In the native chain-level infrastructure track designed for AI, although there are many imitators proposing conceptual frameworks, only Sahara has managed to fully implement the technical closed loop and real revenue from on-chain rights confirmation, off-chain execution, and cross-chain invocation, and has received validation from actual customers.
This not only brings Sahara a "monopoly advantage", but also introduces structural risks: once successful, it will define the industry benchmark for the entire Web3 × AI infrastructure; but if it fails, AI Layer1 may be seen as a premature layout.
Since it is now the only option in this field, the market's judgment on it is naturally going to be more stringent and rational - it must withstand the tests of time and ecology.
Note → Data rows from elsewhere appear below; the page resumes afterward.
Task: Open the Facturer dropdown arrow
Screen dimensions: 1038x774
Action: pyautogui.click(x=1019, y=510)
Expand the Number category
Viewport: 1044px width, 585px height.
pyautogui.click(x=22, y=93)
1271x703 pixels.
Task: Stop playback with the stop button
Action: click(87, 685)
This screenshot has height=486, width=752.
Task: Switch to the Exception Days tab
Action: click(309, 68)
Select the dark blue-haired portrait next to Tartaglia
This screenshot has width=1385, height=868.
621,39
For All Builders and Observers
For me, the core of every primary investment decision revolves around three things: the depth of understanding of the world, the dimensions of trend judgment, and the willpower of the team to navigate through cycles. Products and functions are certainly important, but they often only reflect these underlying cognitions.
Web3 is not short of ideas, nor stories; what it lacks is the hand to turn logic into order, and it lacks people who truly know what to hold on to and what to give up.
I cannot guarantee that Sahara can become the next paradigm-level chain. But it is indeed the only attempt worth taking seriously, observing carefully, and betting on at the moment.